WHAT THIS TASK INVOLVES -> Reproduce the records from the line containing "This screenshot has width=800, height=551." through the end of the records, including both ends. Leave the pictures out.

[Entries from a dataset]
──────────
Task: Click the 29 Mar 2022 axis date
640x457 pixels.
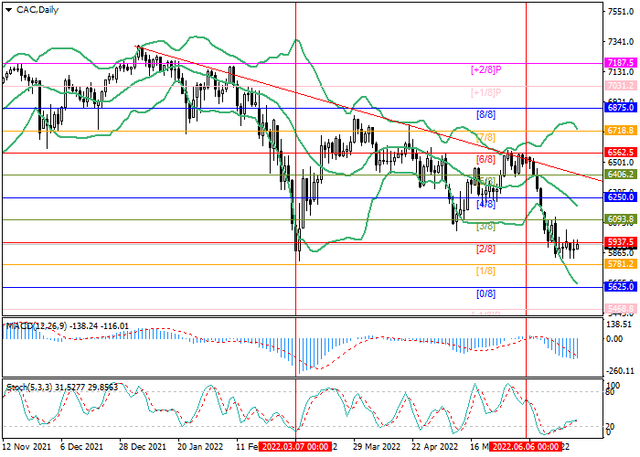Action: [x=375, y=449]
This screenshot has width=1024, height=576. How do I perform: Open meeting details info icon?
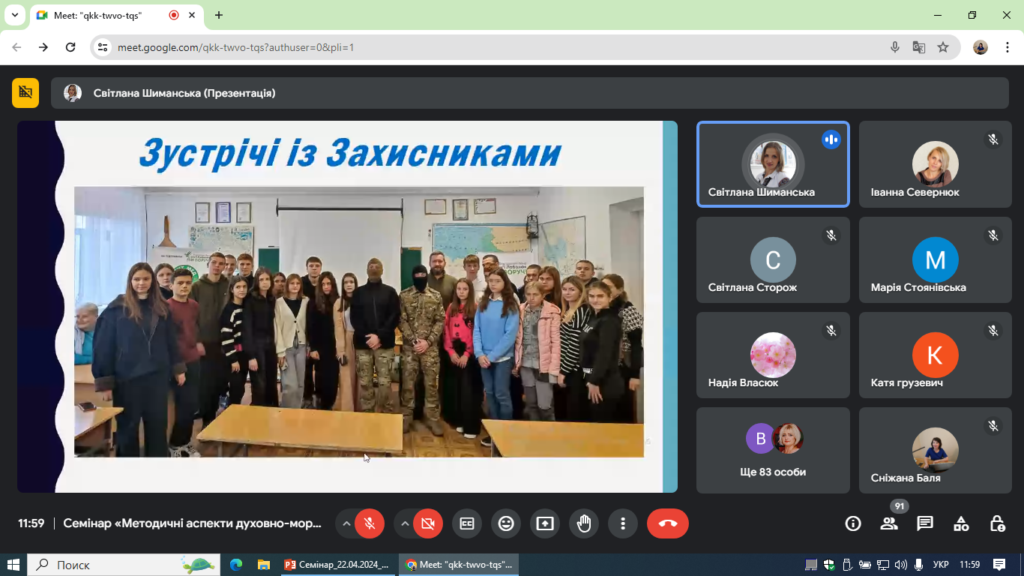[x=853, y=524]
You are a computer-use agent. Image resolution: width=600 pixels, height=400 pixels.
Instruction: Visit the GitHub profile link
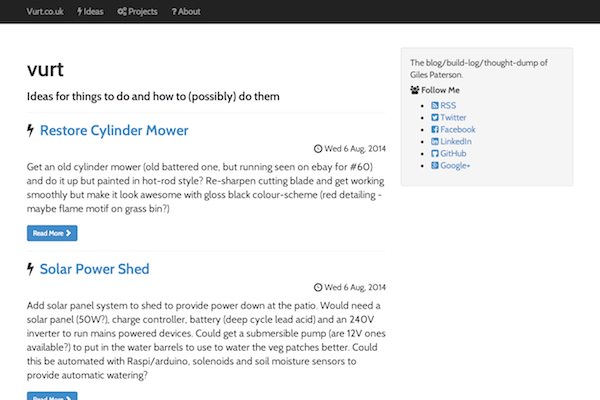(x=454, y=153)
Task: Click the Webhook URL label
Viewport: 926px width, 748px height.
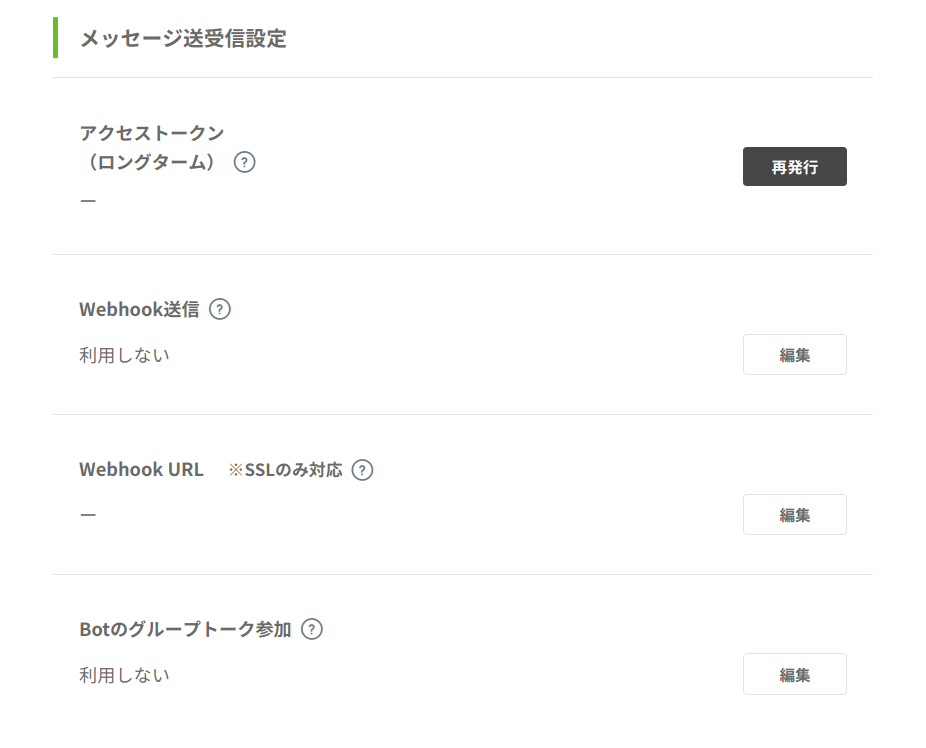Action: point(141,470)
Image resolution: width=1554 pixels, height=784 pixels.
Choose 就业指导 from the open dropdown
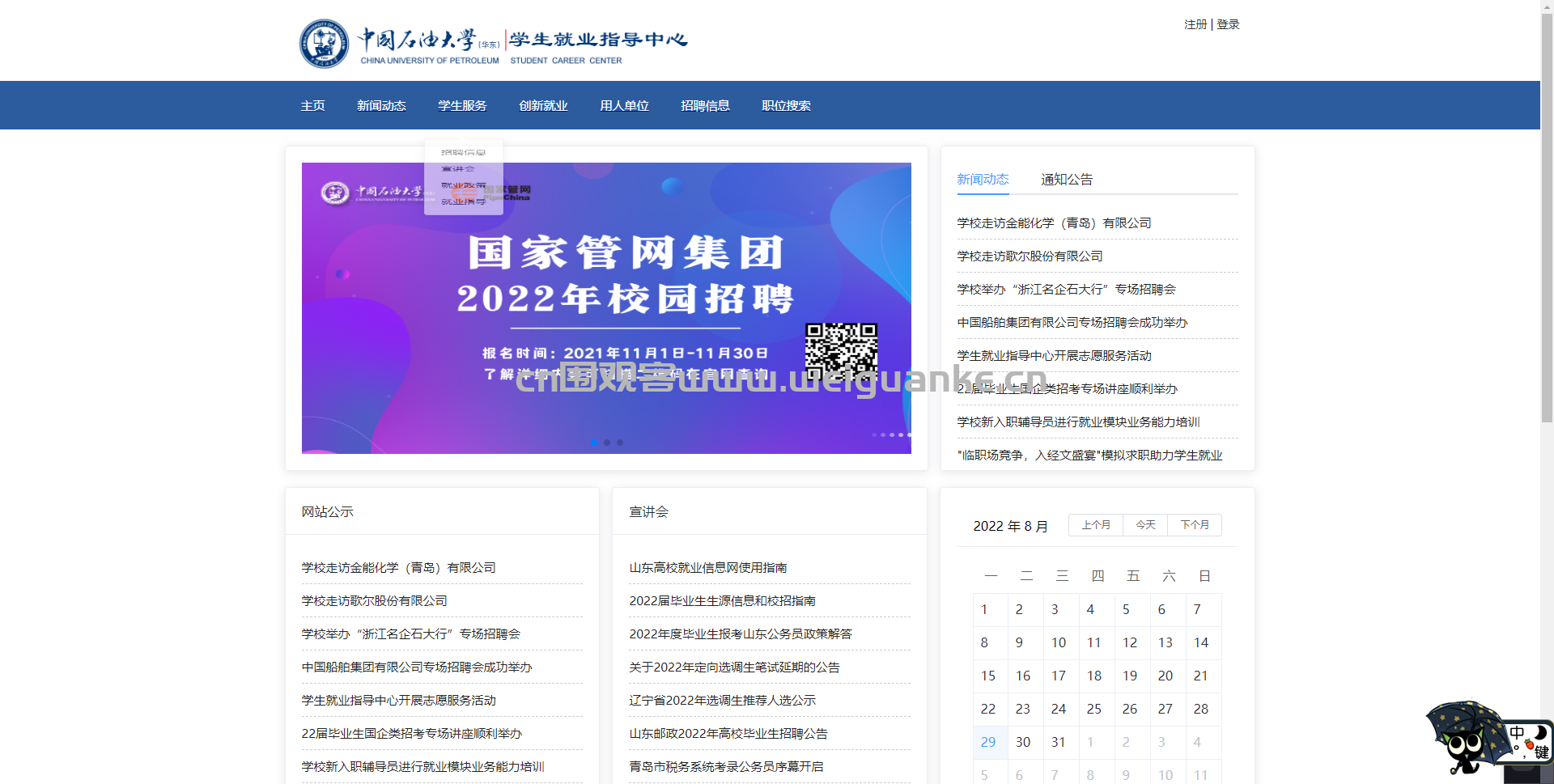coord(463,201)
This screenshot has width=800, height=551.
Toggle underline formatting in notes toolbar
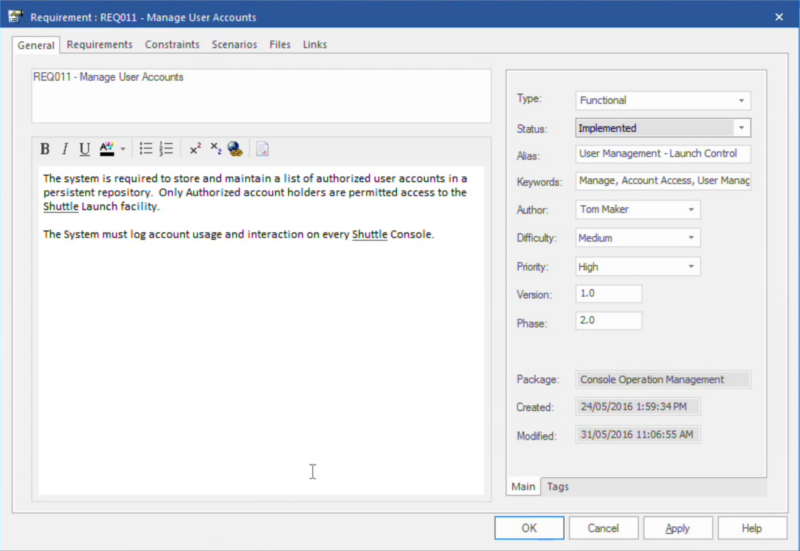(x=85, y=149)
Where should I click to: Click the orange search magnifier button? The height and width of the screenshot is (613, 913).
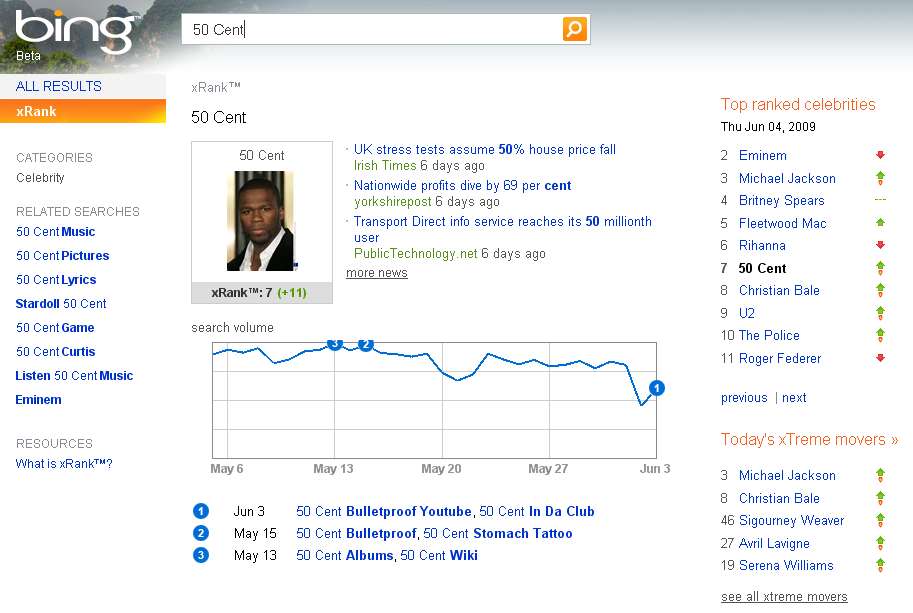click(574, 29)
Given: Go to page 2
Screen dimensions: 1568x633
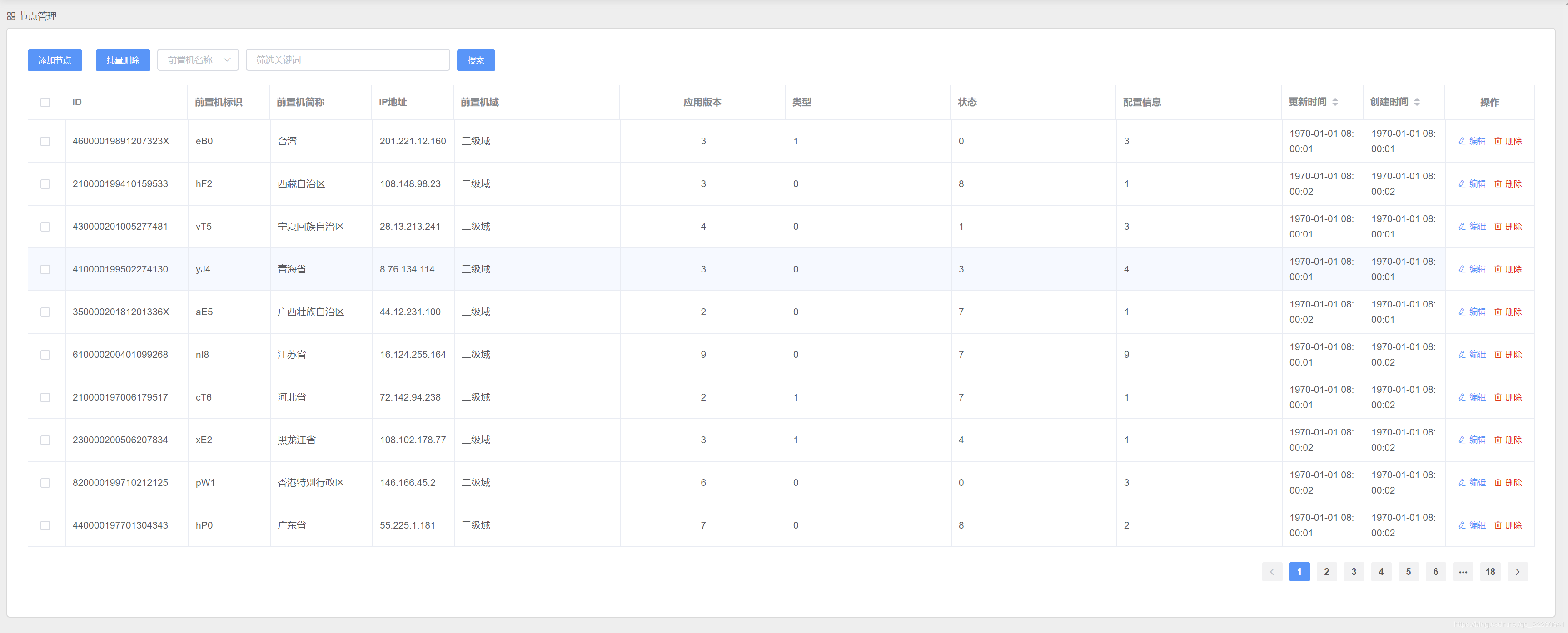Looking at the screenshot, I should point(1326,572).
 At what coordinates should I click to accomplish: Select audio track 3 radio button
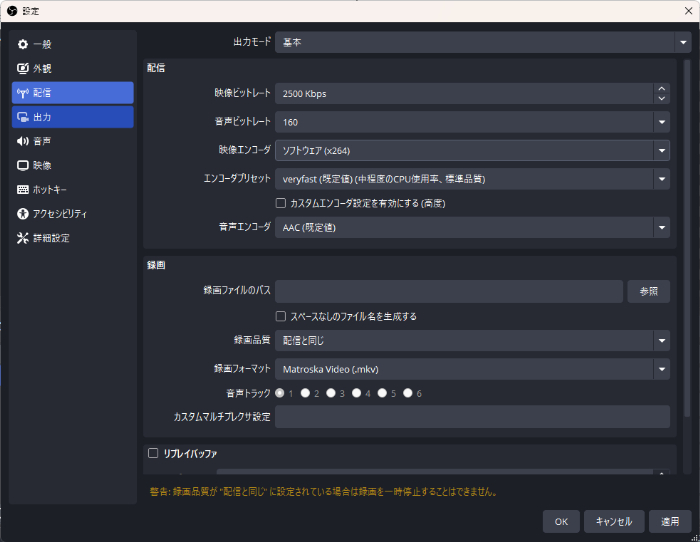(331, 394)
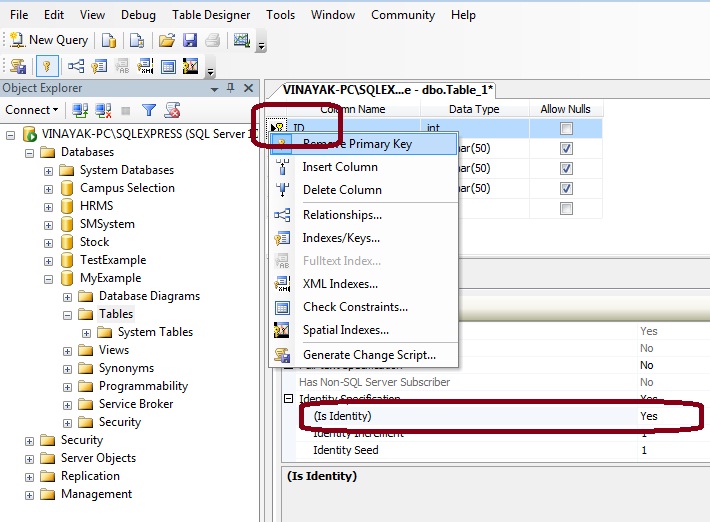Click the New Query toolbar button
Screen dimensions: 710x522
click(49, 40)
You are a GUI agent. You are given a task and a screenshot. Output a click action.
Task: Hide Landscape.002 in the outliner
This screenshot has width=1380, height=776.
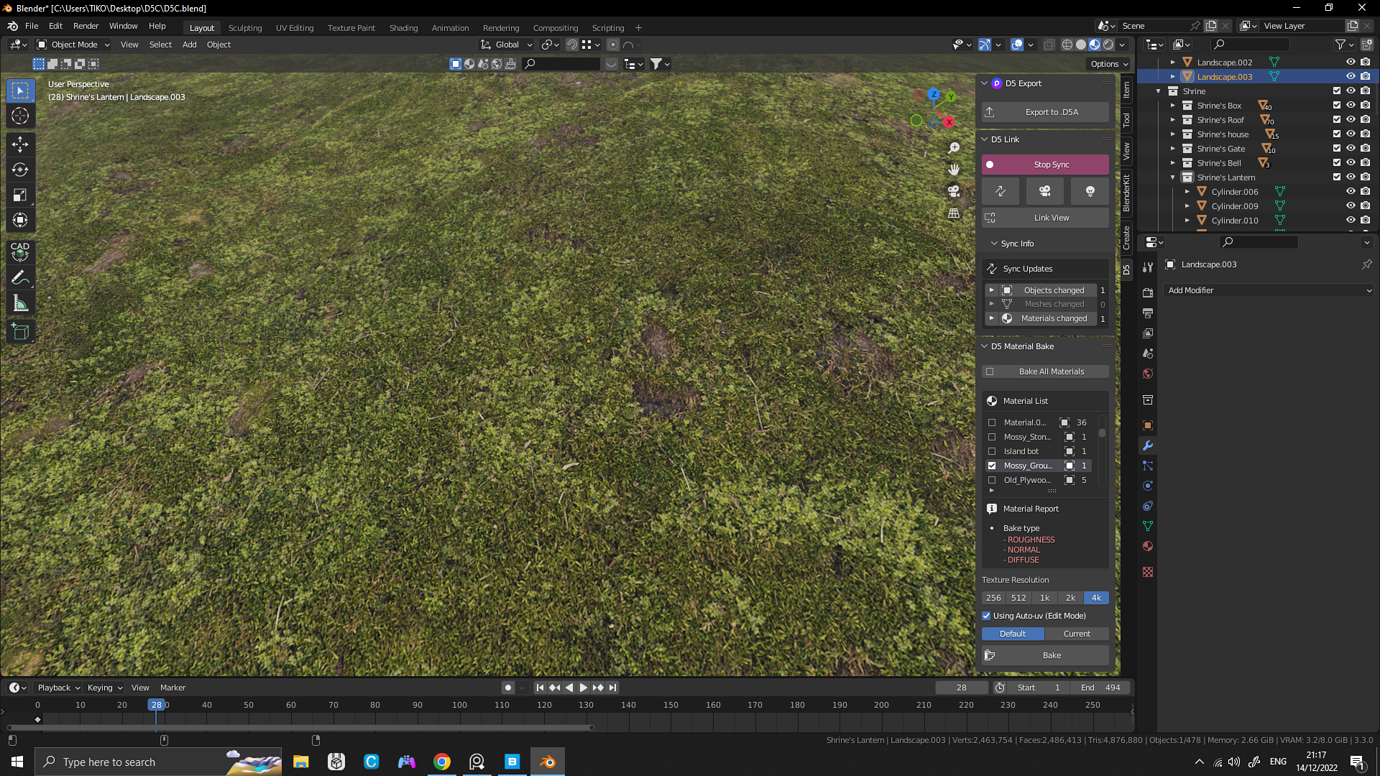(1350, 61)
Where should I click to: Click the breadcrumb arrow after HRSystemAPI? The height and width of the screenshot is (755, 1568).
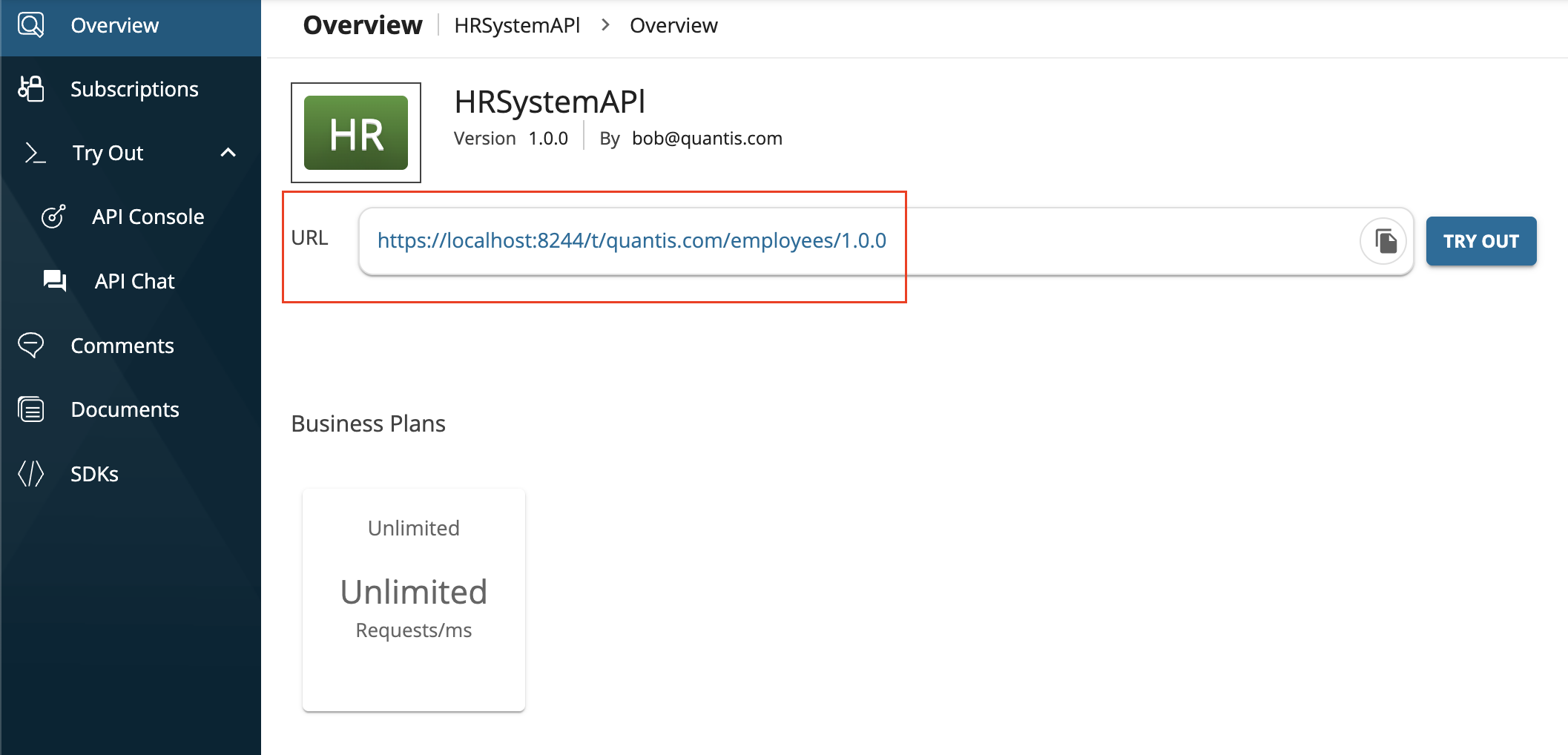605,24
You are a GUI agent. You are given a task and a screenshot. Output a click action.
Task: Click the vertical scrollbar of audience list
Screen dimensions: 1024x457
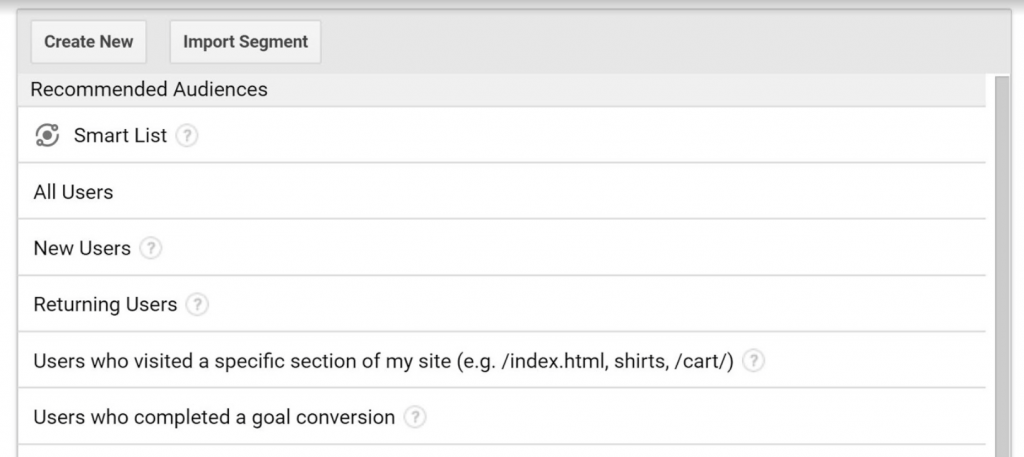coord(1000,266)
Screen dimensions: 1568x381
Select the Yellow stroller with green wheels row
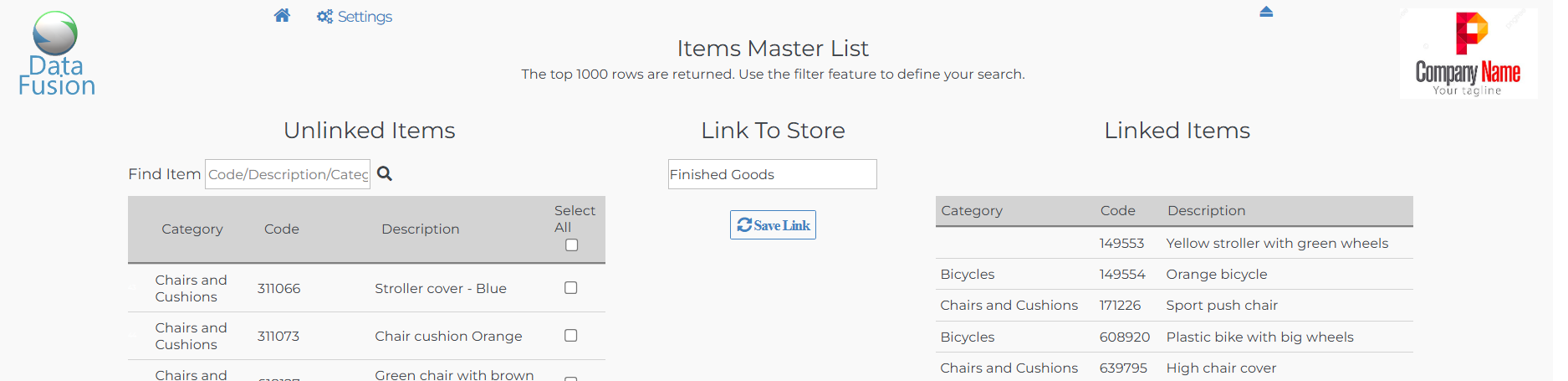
──────────
RESULT OF THE EXERCISE ->
This screenshot has width=800, height=551.
Toggle underline formatting in notes toolbar
(x=85, y=149)
Where should I click to: Click the orange search magnifier button? The height and width of the screenshot is (613, 913).
click(574, 29)
Given: Go to page 2
Screen dimensions: 1568x633
Looking at the screenshot, I should point(1326,572).
 At what coordinates should I click to accomplish: Select audio track 3 radio button
(331, 394)
Click the New Query toolbar button
Screen dimensions: 710x522
click(49, 40)
You are a GUI agent. You are given a task and a screenshot. Output a click action.
Task: Hide Landscape.002 in the outliner
This screenshot has width=1380, height=776.
(1350, 61)
Where should I click to: Click the breadcrumb arrow after HRSystemAPI? The height and width of the screenshot is (755, 1568).
605,24
You are a GUI agent. You are given a task and a screenshot. Output a click action.
Task: Click the vertical scrollbar of audience list
Screen dimensions: 1024x457
coord(1000,266)
Screen dimensions: 1568x381
Select the Yellow stroller with green wheels row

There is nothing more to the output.